ABOUT THIS EXERCISE -
After finding the line containing "Enable the Write files checkbox" below, please output that line and each following one through the line containing "You are a computer-use agent. This", exactly as written.
■ ■ ■ ■ ■
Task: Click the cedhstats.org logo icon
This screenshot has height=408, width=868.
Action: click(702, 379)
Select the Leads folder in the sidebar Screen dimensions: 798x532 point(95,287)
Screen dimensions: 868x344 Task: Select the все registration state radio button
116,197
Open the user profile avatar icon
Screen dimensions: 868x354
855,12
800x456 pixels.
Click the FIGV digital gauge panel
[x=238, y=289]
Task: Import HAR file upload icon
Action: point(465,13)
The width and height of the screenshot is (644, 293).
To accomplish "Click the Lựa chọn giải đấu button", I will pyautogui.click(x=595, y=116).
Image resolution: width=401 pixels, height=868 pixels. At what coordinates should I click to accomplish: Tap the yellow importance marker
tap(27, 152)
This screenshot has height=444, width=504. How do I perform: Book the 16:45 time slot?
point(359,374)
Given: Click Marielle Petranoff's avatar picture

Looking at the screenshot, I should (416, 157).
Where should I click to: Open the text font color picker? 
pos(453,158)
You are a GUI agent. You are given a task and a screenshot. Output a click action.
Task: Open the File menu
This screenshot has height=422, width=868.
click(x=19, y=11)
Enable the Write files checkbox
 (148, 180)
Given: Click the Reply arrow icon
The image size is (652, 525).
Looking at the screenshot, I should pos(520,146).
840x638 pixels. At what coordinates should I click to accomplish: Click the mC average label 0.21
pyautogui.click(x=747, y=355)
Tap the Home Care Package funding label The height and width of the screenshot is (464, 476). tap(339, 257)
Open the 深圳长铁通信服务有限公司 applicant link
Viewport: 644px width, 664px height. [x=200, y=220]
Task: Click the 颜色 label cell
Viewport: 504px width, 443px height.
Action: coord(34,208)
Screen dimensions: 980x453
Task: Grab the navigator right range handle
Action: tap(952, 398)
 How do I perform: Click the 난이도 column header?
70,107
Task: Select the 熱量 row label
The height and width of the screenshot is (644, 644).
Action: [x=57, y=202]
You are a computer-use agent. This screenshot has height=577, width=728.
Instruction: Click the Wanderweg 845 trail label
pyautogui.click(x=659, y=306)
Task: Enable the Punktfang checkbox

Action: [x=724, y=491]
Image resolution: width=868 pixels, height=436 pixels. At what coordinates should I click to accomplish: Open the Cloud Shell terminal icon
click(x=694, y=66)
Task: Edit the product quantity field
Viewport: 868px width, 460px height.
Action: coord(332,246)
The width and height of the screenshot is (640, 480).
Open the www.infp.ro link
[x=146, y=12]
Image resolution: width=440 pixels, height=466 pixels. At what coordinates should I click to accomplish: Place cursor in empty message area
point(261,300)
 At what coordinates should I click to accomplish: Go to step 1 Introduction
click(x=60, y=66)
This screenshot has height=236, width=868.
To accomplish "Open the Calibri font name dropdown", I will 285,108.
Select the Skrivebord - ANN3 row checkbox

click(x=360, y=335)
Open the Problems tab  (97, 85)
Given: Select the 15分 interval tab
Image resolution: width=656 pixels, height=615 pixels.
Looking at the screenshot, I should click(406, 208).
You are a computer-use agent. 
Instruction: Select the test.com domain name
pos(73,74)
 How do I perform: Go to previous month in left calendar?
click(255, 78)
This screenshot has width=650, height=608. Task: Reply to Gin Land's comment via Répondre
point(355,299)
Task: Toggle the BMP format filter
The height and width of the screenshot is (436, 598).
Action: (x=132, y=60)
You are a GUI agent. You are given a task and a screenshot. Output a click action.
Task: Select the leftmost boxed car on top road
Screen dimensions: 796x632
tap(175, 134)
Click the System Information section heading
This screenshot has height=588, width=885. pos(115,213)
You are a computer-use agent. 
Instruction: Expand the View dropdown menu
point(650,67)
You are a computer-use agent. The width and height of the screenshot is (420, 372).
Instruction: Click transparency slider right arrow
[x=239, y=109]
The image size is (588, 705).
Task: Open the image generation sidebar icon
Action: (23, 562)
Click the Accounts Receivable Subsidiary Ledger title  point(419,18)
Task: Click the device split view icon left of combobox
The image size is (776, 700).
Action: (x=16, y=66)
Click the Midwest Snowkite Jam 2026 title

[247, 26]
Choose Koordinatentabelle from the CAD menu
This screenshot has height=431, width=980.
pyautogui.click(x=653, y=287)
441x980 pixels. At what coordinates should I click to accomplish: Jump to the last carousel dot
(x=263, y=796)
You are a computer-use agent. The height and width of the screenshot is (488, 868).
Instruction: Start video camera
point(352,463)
■ ■ ■ ■ ■
ANSWER SECTION -
Enable the Write files checkbox
 (148, 180)
Given: Click the Reply arrow icon
The image size is (652, 525).
Looking at the screenshot, I should pos(520,146).
840x638 pixels. At what coordinates should I click to accomplish: Click the mC average label 0.21
pyautogui.click(x=747, y=355)
Tap the Home Care Package funding label The height and width of the screenshot is (464, 476). tap(339, 257)
Open the 深圳长铁通信服务有限公司 applicant link
Viewport: 644px width, 664px height. [x=200, y=220]
Task: Click the 颜色 label cell
Viewport: 504px width, 443px height.
Action: coord(34,208)
Screen dimensions: 980x453
Task: Grab the navigator right range handle
Action: tap(952, 398)
 How do I perform: Click the 난이도 column header?
70,107
Task: Select the 熱量 row label
The height and width of the screenshot is (644, 644).
Action: [x=57, y=202]
You are a computer-use agent. This screenshot has height=577, width=728.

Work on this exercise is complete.